*Gereksinim 1*. Airbus kargo uçağı haberinden "İstanbul’da gerçekleşen ve" ile başlayıp "sektöründeki faaliyetlerini konuştuk." ile biten bölümü aynen alıntılayın.
*Gereksinim 2*. Airbus kargo uçağı haberinde Crawton Hamilton, A350 gibi bir uçağı kargo uçağına dönüştürebilmenin neden önemli olduğunu söylüyor? Bir ile üç cümle arasında açıklayın.

Takip Edin

Haber

Airbus’ın ilk geniş gövdeli kargo uçağı 2025’te göklerde olacak

Airbus Kargo Pazarlama Müdürü Crawton Hamilton, Airbus’ın ilk geniş gövdeli kargo uçağı olan A350F’in gerçek anlamda 21. yüzyıl uçağı olduğunu belirterek, “Önemli olan A350 gibi 21. yüzyıla ait bir uçağı 21. yüzyıla ait bir kargo uçağına dönüştürebilmek. Böylelikle yalnızca bugünün şartlarına uygun bir uçak üretmekle kalmıyor, önümüzdeki 60 yıl hizmette kalacak bir uçak yaratıyoruz” dedi.

Yayınlanma tarihi

-

İstanbul’da gerçekleşen ve tüm dünyadan havacılık ve kargo sektörünün temsilcilerini buluşturan Dünya Kargo Sempozyumu’nda (WCS) Airbus Kargo Pazarlama Müdürü Crawton Hamilton ile Airbus’un kargo sektöründeki faaliyetlerini konuştuk.

Airbus ailesi ülke bazında nasıl bir çeşitlilik gösteriyor?

Ana ortak ülkelerimiz Fransa, Almanya, İspanya ve Birleşik Krallık. Ancak bizim dünyanın pek çok bölgesinde ofislerimiz, eğitim, yedek parça ve montaj merkezlerimiz var.

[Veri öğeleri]

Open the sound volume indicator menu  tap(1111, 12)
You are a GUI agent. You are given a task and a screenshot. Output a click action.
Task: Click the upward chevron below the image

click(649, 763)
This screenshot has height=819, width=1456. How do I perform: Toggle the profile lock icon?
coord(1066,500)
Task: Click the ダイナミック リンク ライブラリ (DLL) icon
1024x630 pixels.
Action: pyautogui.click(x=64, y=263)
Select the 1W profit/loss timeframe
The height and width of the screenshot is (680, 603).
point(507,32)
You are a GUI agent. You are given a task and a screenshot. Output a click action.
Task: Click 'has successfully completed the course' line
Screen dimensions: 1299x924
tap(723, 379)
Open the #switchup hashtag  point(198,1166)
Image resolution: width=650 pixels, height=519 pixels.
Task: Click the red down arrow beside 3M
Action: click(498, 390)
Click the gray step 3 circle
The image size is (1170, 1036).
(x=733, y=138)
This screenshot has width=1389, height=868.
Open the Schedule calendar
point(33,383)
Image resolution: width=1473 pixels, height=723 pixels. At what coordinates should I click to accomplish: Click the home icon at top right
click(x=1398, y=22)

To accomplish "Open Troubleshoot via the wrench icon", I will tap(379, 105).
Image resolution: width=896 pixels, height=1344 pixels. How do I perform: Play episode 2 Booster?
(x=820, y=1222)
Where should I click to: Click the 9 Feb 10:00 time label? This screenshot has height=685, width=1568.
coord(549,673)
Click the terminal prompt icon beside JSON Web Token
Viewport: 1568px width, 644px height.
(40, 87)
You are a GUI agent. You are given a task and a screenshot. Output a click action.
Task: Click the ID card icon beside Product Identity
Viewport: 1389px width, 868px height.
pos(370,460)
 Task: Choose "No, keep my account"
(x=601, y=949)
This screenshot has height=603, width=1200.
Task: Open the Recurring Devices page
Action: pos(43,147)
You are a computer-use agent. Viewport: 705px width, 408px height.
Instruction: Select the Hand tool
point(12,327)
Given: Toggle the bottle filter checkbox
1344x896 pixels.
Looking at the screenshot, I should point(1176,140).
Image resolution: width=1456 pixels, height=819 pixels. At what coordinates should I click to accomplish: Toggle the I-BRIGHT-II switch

*Sonuç 1*.
İstanbul’da gerçekleşen ve tüm dünyadan havacılık ve kargo sektörünün temsilcilerini buluşturan Dünya Kargo Sempozyumu’nda (WCS) Airbus Kargo Pazarlama Müdürü Crawton Hamilton ile Airbus’un kargo sektöründeki faaliyetlerini konuştuk.

*Sonuç 2*. Hamilton'a göre bu dönüşüm sayesinde yalnızca bugünün şartlarına uygun bir uçak üretilmiş olmuyor. Aynı zamanda önümüzdeki 60 yıl hizmette kalacak bir uçak yaratılıyor.